_ATIVIDADE_. Informe, com base no trecho, quanto cresceu neste ano o espaço para expositores da Prowine.

Ele garante que os resultados de bons produtores brasileiros estão acima da maior parte dos produtores de Prosecco, no Veneto, e de fabricantes do sul da França. São locais em que, segundo ele, a uva tem um nível mais baixo de acidez e não tem tanto frescor de fruta.
Vemos muitos produtores tradicionais de vinho tranquilo migrando para espumantes, porque sabem do potencial do mercado de espumantes brasileiros.
"Os moscatéis do Brasil competem com os melhores vinhos aromáticos do mundo. Competem com Asti, com vinhos espumantes doces da França. E muitas vezes são extremamente superiores, com DNA brasileiro", afirma Zangerolamo.
O especialista aposta que uma união entre produtores brasileiros e importadores seria benéfico para o mercado do país, seja para aumentar o consumo interno de vinho como para ampliar a visibilidade e distribuição do produto nacional.
Para Júlio Vargas, diretor de vendas da Cantu Grupo Wine, já houve melhora, com o aumento das apostas e ampliação das gôndolas de mercado específicas para a venda de vinhos brancos, rosés e espumantes.
"Parte do papel dos 'players' no mercado — seja dos importadores ou dos revendedores — é ajudar a desenvolver o consumidor. Quando a oferta é pouca, o comprador não vai experimentar coisas novas", diz.
De onde vem o vinho
Fama internacional
Zangerolamo diz que o consumidor brasileiro de vinho ainda se inspira no que está fora do Brasil e se importa em acompanhar tendências. Por isso, se vinho nacional passar a fazer sucesso internacional, ganharia um olhar especial no Brasil. Pois, no exterior, o espumante brasileiro já tem espaço.
"Volto sempre a Portugal com as malas cheias de espumantes brasileiros", diz Frederico Falcão, presidente da ViniPortugal.
Falcão, da associação de produtores do país, fez a confidência ao g1 durante a Prowine, que aconteceu em São Paulo no início do mês. A feira de vinhos se consolidou como a principal da América Latina, e cresceu 32% em espaço para expositores neste ano — uma amostra de como o mercado se aqueceu.

_DADOS BRUTOS_.
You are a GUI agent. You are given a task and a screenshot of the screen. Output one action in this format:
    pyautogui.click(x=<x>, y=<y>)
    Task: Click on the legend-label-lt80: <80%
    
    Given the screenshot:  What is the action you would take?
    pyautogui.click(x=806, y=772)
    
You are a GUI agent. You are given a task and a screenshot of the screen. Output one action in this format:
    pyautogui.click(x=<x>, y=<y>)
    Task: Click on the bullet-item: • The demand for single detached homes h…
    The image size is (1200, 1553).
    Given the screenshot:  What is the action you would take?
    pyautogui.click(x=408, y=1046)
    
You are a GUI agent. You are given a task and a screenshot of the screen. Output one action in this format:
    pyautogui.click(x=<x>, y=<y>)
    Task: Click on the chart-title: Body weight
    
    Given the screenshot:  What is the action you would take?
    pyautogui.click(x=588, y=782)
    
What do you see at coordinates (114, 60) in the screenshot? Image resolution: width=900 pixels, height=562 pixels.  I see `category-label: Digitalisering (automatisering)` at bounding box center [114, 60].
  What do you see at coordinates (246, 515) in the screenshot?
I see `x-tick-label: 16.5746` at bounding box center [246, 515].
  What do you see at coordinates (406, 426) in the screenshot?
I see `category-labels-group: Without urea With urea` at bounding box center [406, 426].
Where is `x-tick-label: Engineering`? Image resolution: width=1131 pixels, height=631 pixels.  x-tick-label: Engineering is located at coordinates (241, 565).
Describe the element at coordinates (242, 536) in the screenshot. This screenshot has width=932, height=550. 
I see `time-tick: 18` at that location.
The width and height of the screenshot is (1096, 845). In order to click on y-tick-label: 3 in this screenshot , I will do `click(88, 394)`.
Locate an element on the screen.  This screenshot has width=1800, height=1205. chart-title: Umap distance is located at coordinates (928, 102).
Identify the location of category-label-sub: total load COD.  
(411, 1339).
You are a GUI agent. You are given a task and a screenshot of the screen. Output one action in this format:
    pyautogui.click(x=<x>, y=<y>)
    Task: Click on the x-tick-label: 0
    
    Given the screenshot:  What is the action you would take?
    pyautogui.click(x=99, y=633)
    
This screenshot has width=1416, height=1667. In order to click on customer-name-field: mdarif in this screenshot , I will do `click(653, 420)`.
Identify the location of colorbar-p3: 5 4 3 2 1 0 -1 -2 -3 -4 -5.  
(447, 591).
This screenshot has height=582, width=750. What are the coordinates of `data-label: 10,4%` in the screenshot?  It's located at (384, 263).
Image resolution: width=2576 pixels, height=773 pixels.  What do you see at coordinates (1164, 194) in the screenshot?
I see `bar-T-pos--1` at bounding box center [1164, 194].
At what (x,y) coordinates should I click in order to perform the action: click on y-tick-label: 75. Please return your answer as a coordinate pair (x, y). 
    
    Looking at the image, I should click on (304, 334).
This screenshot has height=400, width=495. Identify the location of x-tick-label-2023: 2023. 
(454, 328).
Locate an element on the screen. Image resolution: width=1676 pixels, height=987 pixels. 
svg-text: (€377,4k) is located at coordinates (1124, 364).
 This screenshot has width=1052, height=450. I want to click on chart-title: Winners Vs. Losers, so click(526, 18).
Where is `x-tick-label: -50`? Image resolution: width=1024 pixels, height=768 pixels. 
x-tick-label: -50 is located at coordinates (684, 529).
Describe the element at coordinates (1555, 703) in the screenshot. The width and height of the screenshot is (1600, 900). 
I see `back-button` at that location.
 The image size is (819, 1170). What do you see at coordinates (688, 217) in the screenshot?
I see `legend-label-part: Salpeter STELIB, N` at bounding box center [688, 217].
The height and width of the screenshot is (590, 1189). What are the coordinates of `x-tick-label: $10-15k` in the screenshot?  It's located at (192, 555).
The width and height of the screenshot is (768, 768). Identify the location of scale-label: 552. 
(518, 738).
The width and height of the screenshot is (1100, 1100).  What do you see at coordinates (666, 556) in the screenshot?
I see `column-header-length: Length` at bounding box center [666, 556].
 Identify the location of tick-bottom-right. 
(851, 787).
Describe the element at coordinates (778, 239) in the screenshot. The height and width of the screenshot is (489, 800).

_RESPOSTA_. O espaço para expositores cresceu 32%.